Introduction To AWS SageMaker

Ojash Shrestha
2y
7.6k
0
1

Article

In this article, we’ll learn about AWS SageMaker and various tools provided by it for Machine Learning purposes. The article describes the ways the machine learning workflow is supported by different tools of SageMaker, SageMaker Instances, Availability Zones for SageMaker, and Instances that can be used for Deep Learning. This will give us a brief overview of Amazon SageMaker as a whole.

Amazon SageMaker

Amazon SageMaker is a cloud platform dedicated to artificial intelligence, machine learning, and deep learning which enables creating, training, tuning, and deploying models for machine learning in the cloud. Large-scale machine learning models can be managed easily with the Amazon SageMaker. It provides numerous tools to simplify the machine learning workflow elaborately discussed in the previous article, Machine Learning Workflow.

The primary components of Machine Learning Workflow are,

Exploration and Processing of data
Modeling
Deployment

Exploration and Processing of data

As discussed in the previous article, we know that in this step the data are retrieved, cleaned, and explored. Moreover, the preparation and transformation of data fall in this step too. Amazon SageMaker enables this process with different tools such as Ground Truth and Notebook for these purposes.

Modeling

Models are trained and developed during the modeling process. The validation and evaluation also fall under this step. Modeling is the process of using mathematical models in order to generate predictions so that patterns can be identified. This is one of the key processes in Machine Learning Workflow. To learn more about the Machine Learning Workflow, check out the previous article, Machine Learning Workflow And Its Methods Of Deployment

Deployment

The models are deployed to production using the Amazon SageMaker. Even the monitoring and updating of the model and the data is enabled by Sagemaker.

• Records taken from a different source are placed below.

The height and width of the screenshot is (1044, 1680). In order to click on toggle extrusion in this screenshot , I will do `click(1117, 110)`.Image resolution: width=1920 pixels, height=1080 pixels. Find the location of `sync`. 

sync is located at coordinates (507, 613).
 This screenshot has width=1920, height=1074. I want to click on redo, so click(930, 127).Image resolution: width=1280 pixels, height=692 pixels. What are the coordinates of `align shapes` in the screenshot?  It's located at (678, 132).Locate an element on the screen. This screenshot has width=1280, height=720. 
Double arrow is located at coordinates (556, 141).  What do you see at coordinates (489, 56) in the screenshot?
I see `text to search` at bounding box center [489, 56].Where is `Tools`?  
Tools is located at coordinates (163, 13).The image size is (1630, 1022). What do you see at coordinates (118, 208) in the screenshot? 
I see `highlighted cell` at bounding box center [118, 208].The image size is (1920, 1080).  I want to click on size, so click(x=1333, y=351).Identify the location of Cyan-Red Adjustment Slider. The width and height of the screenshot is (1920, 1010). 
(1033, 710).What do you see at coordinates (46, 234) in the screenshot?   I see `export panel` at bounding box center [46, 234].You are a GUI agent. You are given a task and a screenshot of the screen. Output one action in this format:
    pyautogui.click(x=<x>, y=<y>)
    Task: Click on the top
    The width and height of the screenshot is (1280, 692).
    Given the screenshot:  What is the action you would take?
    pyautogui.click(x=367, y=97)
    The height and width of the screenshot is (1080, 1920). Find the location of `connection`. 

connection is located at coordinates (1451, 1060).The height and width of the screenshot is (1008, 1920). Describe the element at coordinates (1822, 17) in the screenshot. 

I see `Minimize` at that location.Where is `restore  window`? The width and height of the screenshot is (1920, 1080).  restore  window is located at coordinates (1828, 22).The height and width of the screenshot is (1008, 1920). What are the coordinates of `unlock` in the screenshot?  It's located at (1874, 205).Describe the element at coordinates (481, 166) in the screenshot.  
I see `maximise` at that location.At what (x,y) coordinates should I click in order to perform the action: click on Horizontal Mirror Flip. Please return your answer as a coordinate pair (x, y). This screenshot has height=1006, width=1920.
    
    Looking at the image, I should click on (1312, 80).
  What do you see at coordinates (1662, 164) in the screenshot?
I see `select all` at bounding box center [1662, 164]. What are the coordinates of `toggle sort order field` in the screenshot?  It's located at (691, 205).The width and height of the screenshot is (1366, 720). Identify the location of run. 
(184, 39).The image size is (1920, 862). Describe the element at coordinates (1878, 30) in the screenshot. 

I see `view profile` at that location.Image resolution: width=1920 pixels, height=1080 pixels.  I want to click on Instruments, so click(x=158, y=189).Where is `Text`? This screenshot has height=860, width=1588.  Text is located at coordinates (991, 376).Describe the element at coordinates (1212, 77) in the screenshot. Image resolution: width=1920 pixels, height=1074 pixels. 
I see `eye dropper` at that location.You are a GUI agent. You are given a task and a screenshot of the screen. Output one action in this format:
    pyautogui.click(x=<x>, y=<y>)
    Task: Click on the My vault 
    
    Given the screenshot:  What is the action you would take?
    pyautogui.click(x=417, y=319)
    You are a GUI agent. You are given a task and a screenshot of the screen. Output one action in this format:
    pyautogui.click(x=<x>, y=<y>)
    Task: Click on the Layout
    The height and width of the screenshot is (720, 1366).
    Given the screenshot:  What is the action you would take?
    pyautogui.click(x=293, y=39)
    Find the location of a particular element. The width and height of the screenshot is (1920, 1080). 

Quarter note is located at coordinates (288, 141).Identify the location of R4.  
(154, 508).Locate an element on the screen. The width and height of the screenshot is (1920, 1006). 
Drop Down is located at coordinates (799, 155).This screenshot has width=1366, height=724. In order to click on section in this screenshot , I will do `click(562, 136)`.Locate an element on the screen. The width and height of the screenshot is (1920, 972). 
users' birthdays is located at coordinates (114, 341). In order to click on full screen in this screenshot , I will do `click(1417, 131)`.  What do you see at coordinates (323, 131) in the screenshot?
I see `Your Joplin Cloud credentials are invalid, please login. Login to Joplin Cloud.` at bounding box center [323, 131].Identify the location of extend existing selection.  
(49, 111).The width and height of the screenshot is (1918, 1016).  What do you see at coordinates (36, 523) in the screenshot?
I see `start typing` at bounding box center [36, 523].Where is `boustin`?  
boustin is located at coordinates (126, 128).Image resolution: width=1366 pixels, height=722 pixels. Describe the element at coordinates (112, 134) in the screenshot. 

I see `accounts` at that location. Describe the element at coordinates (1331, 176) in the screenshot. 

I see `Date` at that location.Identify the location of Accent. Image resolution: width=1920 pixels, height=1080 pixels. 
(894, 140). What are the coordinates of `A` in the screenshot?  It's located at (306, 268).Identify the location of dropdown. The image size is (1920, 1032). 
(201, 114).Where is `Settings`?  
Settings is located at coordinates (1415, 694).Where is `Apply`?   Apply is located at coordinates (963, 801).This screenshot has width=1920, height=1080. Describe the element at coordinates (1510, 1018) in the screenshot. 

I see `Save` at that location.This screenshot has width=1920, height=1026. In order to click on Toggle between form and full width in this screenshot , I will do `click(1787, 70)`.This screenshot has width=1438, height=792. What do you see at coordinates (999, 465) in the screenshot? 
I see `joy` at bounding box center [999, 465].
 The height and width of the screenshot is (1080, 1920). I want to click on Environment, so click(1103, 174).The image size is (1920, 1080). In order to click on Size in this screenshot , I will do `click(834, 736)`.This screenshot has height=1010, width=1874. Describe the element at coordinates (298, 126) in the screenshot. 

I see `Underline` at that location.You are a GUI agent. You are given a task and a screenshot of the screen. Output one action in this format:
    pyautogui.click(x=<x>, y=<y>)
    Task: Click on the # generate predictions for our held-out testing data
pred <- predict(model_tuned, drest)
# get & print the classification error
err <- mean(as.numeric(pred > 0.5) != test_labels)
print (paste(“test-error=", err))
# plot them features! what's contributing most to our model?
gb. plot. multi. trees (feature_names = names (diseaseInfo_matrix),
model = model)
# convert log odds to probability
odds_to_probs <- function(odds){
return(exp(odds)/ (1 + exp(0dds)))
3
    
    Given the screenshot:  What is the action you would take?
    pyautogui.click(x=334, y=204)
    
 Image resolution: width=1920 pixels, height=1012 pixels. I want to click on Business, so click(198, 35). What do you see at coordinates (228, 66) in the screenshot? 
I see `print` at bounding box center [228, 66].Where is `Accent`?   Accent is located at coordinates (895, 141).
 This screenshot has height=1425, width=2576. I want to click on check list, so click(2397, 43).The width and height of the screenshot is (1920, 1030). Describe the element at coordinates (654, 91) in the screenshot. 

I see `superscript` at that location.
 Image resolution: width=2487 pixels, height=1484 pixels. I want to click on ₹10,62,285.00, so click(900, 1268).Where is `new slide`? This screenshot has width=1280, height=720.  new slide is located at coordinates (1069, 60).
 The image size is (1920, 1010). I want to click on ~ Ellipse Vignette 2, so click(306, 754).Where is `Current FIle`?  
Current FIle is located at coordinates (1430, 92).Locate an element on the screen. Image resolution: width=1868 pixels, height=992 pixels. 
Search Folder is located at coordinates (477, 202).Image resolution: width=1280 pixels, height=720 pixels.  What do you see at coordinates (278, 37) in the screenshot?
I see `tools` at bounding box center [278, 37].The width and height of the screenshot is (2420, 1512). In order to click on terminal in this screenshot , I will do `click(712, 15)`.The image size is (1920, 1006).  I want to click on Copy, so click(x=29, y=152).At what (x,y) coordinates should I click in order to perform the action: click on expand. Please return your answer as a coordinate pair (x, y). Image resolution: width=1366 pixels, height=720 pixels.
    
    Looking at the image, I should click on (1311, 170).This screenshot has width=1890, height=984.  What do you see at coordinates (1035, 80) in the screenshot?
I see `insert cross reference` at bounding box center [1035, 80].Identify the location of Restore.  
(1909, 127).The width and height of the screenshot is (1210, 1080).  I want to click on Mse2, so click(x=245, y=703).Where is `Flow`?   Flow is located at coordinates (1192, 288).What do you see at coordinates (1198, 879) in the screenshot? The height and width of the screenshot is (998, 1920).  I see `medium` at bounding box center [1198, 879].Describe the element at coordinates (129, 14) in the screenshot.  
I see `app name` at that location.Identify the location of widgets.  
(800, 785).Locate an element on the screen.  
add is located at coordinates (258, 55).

The plethora of tools are provided by Amazon SageMaker used in the Machine Learning Workflow. Let us discuss them.

Ground Truth

Ground Truth in Amazon SageMaker is used to label the jobs, datasets, and workforces. Ground Truth helps to fully manage the label serve to make it extremely easy to build training datasets with high accuracy for various machine learning applications. Moreover, automatic data labeling is also enabled by the Ground Truth.

Notebook

The Notebook tools in Amazon SageMaker help create Jupyter notebook instances, attach Git repositories and configure the lifecycle of the notebooks. The end-to-end workflow with the notebook, training, and hosting environment is supported by the Amazon SageMaker. Howsoever, if one wants to use their pre-existing tools outside the SageMaker, an easy transfer process for the results in and out at different stages is made accessible as per the requirements of the businesses.

Training

The Training for different models is supported by SageMaker. Choose the Machine Learning algorithms, defining the training jobs, and tuning the hyperparameter can be done easily. The data can be prepared, models can be built, trained, and deployed seamlessly with SageMaker.

Inference

The compiling and configuring of the trained models and endpoints for deployments can be performed. Moreover, inferences can be performed too with services like elastic inference making it even more economical with optimization of the GPU used for the computation for inferences.

SageMaker Instances

SageMaker Instances can be understood as the dedicated Virtual Machines which are highly optimized in order to fit the multitudes of machine learning use cases. The combinations of CPU, GPU, primary memory, GPU memory, and network capacity characterizes the instance type. Howsoever, it is important to realize that the instance types of SageMaker, the names, and prices differ from that of the EC2.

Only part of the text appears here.